Element and text location data
^^^^^^^^
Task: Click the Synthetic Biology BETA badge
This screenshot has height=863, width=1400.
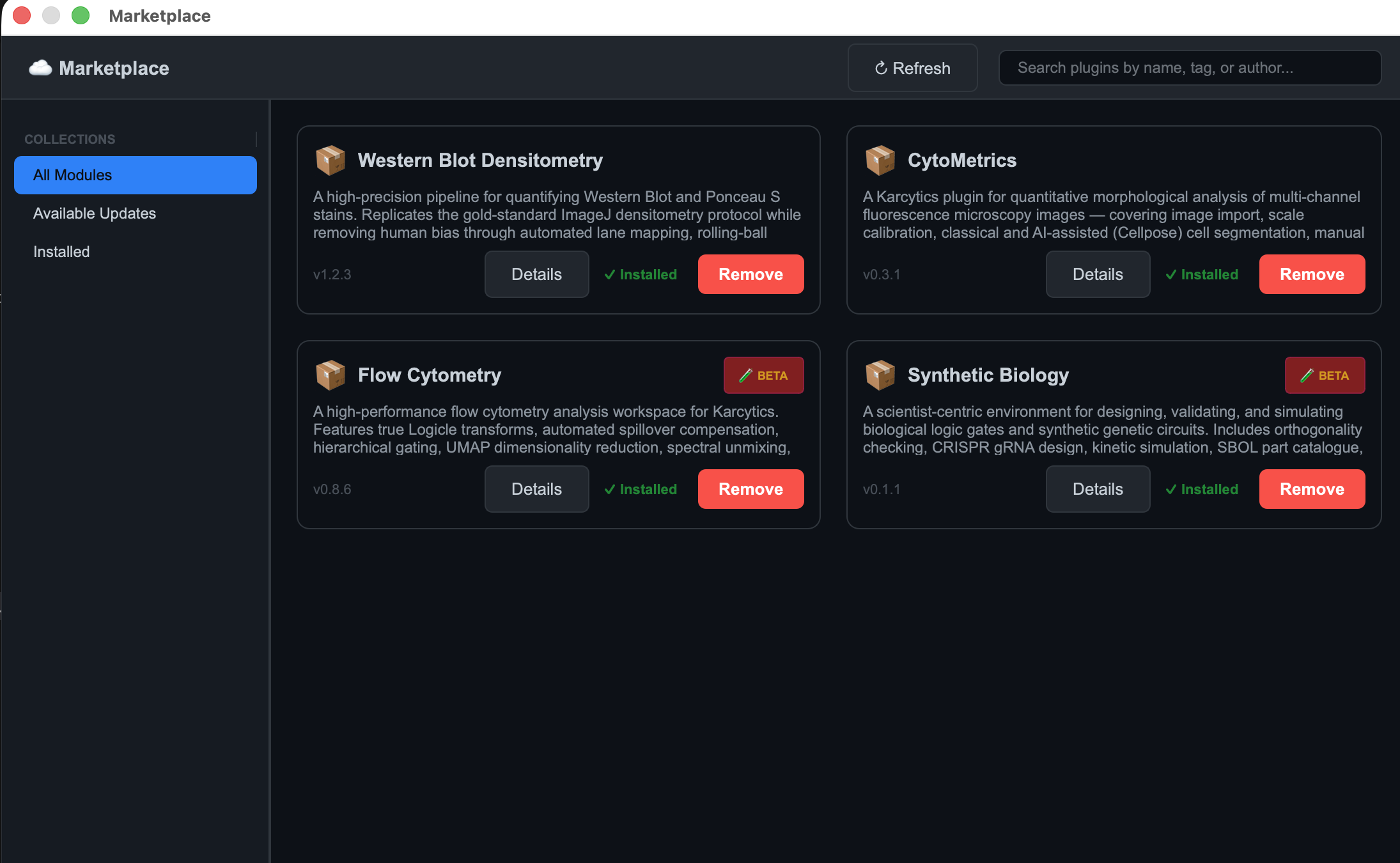Action: point(1325,375)
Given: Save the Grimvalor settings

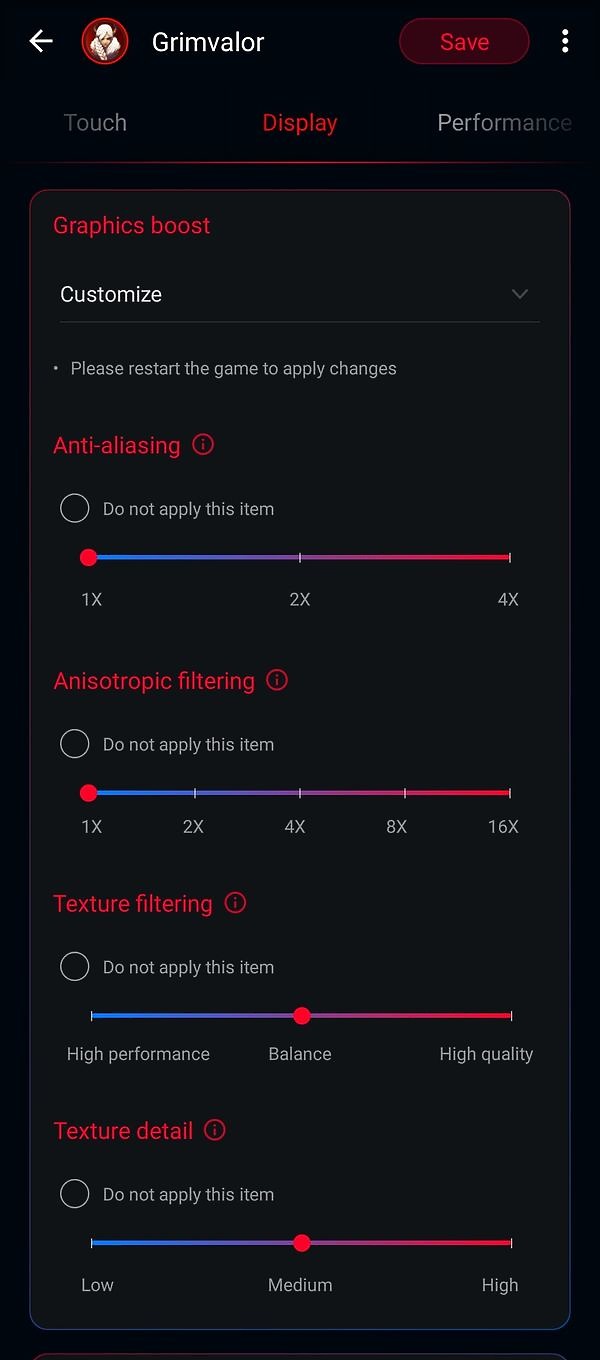Looking at the screenshot, I should [x=464, y=41].
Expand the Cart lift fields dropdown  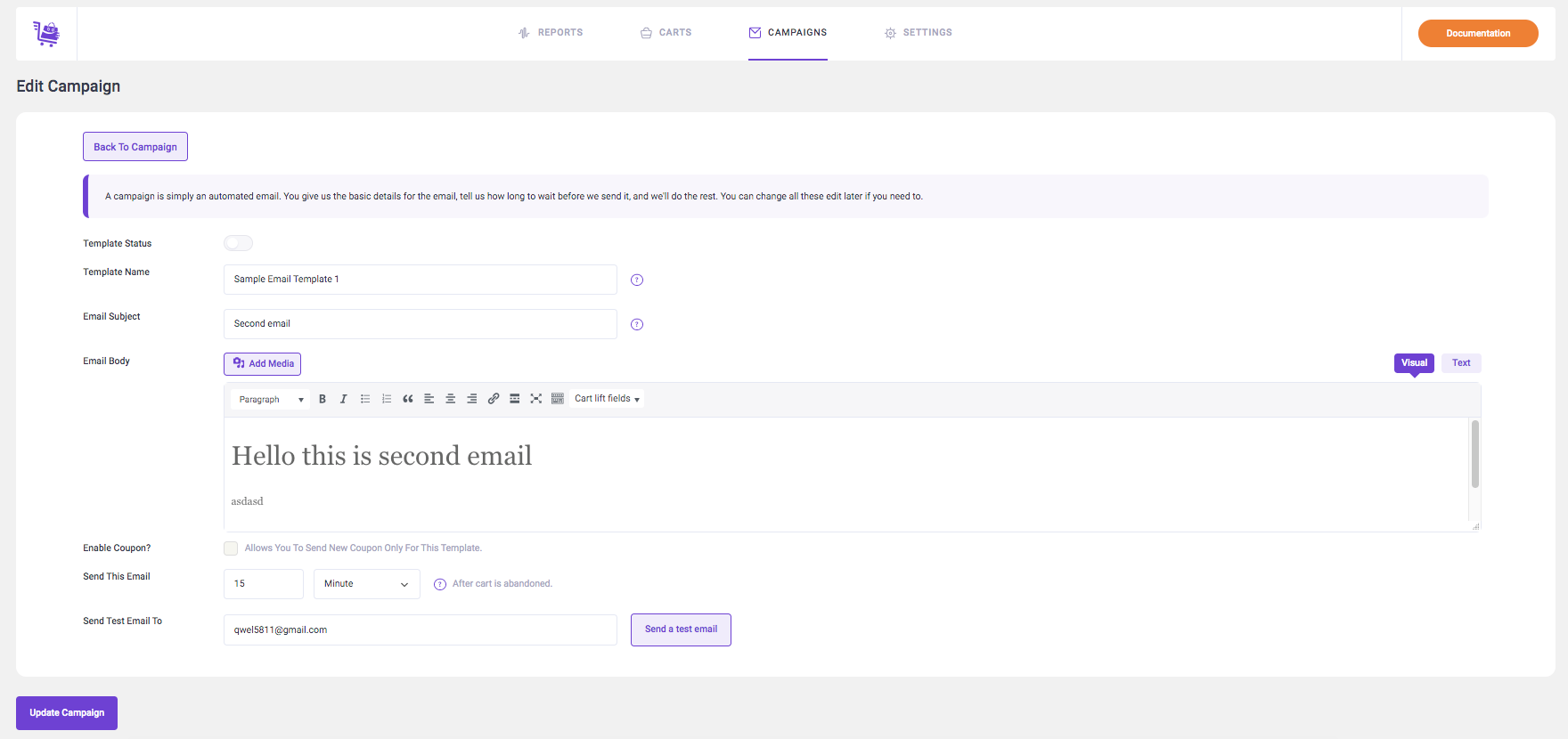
^^^^^^^^
Exercise requirements
Copy out every line of the entries above verbatim, leaving out the pictures.

Worked answer
Task: Click the Synthetic Biology BETA badge
This screenshot has height=863, width=1400.
Action: point(1325,375)
Given: Save the Grimvalor settings

Looking at the screenshot, I should [x=464, y=41].
Expand the Cart lift fields dropdown  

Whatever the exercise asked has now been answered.